## Source records

□ □ □ □ □ □ □

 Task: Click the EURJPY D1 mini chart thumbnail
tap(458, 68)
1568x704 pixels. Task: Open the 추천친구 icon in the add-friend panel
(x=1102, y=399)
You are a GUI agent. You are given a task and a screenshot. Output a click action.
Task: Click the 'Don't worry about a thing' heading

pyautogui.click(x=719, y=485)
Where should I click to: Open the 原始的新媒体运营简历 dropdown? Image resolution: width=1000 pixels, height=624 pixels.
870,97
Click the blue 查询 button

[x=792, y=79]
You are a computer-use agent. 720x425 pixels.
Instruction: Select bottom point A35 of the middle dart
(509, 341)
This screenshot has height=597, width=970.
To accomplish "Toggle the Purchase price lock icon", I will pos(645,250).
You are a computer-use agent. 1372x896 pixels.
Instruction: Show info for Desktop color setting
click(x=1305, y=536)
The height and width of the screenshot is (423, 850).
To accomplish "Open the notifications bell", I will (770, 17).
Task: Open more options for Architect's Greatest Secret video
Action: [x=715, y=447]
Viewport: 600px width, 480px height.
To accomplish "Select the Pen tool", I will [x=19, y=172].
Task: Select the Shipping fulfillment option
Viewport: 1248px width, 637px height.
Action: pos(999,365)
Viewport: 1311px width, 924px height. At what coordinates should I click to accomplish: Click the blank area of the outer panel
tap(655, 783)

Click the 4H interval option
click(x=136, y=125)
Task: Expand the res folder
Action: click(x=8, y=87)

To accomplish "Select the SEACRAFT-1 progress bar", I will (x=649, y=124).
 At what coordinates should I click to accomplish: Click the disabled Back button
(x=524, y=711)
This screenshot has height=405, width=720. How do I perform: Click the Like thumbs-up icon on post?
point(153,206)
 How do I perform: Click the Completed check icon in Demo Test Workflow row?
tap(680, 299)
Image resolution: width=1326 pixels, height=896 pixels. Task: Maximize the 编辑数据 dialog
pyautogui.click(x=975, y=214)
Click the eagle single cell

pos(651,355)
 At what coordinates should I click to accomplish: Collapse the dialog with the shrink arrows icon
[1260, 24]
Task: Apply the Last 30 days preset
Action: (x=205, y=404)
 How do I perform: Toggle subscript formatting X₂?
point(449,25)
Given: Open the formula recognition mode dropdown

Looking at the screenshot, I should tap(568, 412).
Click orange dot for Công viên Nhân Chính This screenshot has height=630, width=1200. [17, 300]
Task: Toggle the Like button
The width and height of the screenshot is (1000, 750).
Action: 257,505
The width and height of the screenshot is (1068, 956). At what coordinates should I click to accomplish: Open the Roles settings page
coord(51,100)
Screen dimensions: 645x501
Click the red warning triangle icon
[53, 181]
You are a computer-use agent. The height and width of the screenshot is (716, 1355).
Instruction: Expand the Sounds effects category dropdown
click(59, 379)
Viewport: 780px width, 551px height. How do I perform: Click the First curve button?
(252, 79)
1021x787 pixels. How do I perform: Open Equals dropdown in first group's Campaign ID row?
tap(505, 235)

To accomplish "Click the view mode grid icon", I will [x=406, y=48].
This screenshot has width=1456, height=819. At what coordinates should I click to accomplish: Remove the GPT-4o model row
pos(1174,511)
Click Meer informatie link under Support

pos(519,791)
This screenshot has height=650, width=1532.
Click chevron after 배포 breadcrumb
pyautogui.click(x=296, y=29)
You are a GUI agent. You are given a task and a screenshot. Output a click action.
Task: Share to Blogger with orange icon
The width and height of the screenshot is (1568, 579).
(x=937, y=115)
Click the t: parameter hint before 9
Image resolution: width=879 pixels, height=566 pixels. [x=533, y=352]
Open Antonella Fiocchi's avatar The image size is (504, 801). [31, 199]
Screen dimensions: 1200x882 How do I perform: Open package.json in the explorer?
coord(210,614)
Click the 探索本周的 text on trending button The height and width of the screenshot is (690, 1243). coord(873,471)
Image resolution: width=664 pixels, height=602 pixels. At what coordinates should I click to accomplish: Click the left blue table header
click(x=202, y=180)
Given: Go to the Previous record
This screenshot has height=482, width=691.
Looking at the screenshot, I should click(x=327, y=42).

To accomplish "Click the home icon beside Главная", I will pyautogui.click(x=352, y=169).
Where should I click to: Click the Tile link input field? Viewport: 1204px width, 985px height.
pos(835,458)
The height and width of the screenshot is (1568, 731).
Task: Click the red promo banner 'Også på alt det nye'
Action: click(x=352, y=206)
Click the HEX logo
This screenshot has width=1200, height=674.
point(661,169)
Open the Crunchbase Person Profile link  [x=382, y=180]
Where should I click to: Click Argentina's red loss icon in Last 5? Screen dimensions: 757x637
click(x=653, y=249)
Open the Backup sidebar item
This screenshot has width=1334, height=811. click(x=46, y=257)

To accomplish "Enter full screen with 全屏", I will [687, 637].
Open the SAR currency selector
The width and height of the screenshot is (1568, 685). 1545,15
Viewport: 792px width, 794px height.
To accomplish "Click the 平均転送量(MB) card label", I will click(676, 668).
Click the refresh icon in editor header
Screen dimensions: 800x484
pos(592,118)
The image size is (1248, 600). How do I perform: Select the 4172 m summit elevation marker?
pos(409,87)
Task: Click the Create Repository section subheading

□ □ □ □ □ □ □

## TASK INSTRUCTIONS
The records above need to be retyped exactly.

## RESPONSE TO THE TASK
 Task: Click the EURJPY D1 mini chart thumbnail
tap(458, 68)
1568x704 pixels. Task: Open the 추천친구 icon in the add-friend panel
(x=1102, y=399)
You are a GUI agent. You are given a task and a screenshot. Output a click action.
Task: Click the 'Don't worry about a thing' heading

pyautogui.click(x=719, y=485)
Where should I click to: Open the 原始的新媒体运营简历 dropdown? Image resolution: width=1000 pixels, height=624 pixels.
870,97
Click the blue 查询 button

[x=792, y=79]
You are a computer-use agent. 720x425 pixels.
Instruction: Select bottom point A35 of the middle dart
(509, 341)
This screenshot has height=597, width=970.
To accomplish "Toggle the Purchase price lock icon", I will pos(645,250).
You are a computer-use agent. 1372x896 pixels.
Instruction: Show info for Desktop color setting
click(x=1305, y=536)
The height and width of the screenshot is (423, 850).
To accomplish "Open the notifications bell", I will (770, 17).
Task: Open more options for Architect's Greatest Secret video
Action: [x=715, y=447]
Viewport: 600px width, 480px height.
To accomplish "Select the Pen tool", I will [x=19, y=172].
Task: Select the Shipping fulfillment option
Viewport: 1248px width, 637px height.
Action: pos(999,365)
Viewport: 1311px width, 924px height. At what coordinates should I click to accomplish: Click the blank area of the outer panel
tap(655, 783)

Click the 4H interval option
click(x=136, y=125)
Task: Expand the res folder
Action: click(x=8, y=87)

To accomplish "Select the SEACRAFT-1 progress bar", I will (x=649, y=124).
 At what coordinates should I click to accomplish: Click the disabled Back button
(x=524, y=711)
This screenshot has height=405, width=720. How do I perform: Click the Like thumbs-up icon on post?
point(153,206)
 How do I perform: Click the Completed check icon in Demo Test Workflow row?
tap(680, 299)
Image resolution: width=1326 pixels, height=896 pixels. Task: Maximize the 编辑数据 dialog
pyautogui.click(x=975, y=214)
Click the eagle single cell

pos(651,355)
 At what coordinates should I click to accomplish: Collapse the dialog with the shrink arrows icon
[1260, 24]
Task: Apply the Last 30 days preset
Action: (x=205, y=404)
 How do I perform: Toggle subscript formatting X₂?
point(449,25)
Given: Open the formula recognition mode dropdown

Looking at the screenshot, I should tap(568, 412).
Click orange dot for Công viên Nhân Chính This screenshot has height=630, width=1200. [17, 300]
Task: Toggle the Like button
The width and height of the screenshot is (1000, 750).
Action: 257,505
The width and height of the screenshot is (1068, 956). At what coordinates should I click to accomplish: Open the Roles settings page
coord(51,100)
Screen dimensions: 645x501
Click the red warning triangle icon
[53, 181]
You are a computer-use agent. The height and width of the screenshot is (716, 1355).
Instruction: Expand the Sounds effects category dropdown
click(59, 379)
Viewport: 780px width, 551px height. How do I perform: Click the First curve button?
(252, 79)
1021x787 pixels. How do I perform: Open Equals dropdown in first group's Campaign ID row?
tap(505, 235)

To accomplish "Click the view mode grid icon", I will [x=406, y=48].
This screenshot has width=1456, height=819. At what coordinates should I click to accomplish: Remove the GPT-4o model row
pos(1174,511)
Click Meer informatie link under Support

pos(519,791)
This screenshot has height=650, width=1532.
Click chevron after 배포 breadcrumb
pyautogui.click(x=296, y=29)
You are a GUI agent. You are given a task and a screenshot. Output a click action.
Task: Share to Blogger with orange icon
The width and height of the screenshot is (1568, 579).
(x=937, y=115)
Click the t: parameter hint before 9
Image resolution: width=879 pixels, height=566 pixels. [x=533, y=352]
Open Antonella Fiocchi's avatar The image size is (504, 801). [31, 199]
Screen dimensions: 1200x882 How do I perform: Open package.json in the explorer?
coord(210,614)
Click the 探索本周的 text on trending button The height and width of the screenshot is (690, 1243). coord(873,471)
Image resolution: width=664 pixels, height=602 pixels. At what coordinates should I click to accomplish: Click the left blue table header
click(x=202, y=180)
Given: Go to the Previous record
This screenshot has height=482, width=691.
Looking at the screenshot, I should click(x=327, y=42).

To accomplish "Click the home icon beside Главная", I will pyautogui.click(x=352, y=169).
Where should I click to: Click the Tile link input field? Viewport: 1204px width, 985px height.
pos(835,458)
The height and width of the screenshot is (1568, 731).
Task: Click the red promo banner 'Også på alt det nye'
Action: click(x=352, y=206)
Click the HEX logo
This screenshot has width=1200, height=674.
point(661,169)
Open the Crunchbase Person Profile link  [x=382, y=180]
Where should I click to: Click Argentina's red loss icon in Last 5? Screen dimensions: 757x637
click(x=653, y=249)
Open the Backup sidebar item
This screenshot has width=1334, height=811. click(x=46, y=257)

To accomplish "Enter full screen with 全屏", I will [687, 637].
Open the SAR currency selector
The width and height of the screenshot is (1568, 685). 1545,15
Viewport: 792px width, 794px height.
To accomplish "Click the 平均転送量(MB) card label", I will click(676, 668).
Click the refresh icon in editor header
Screen dimensions: 800x484
pos(592,118)
The image size is (1248, 600). How do I perform: Select the 4172 m summit elevation marker?
pos(409,87)
Task: Click the Create Repository section subheading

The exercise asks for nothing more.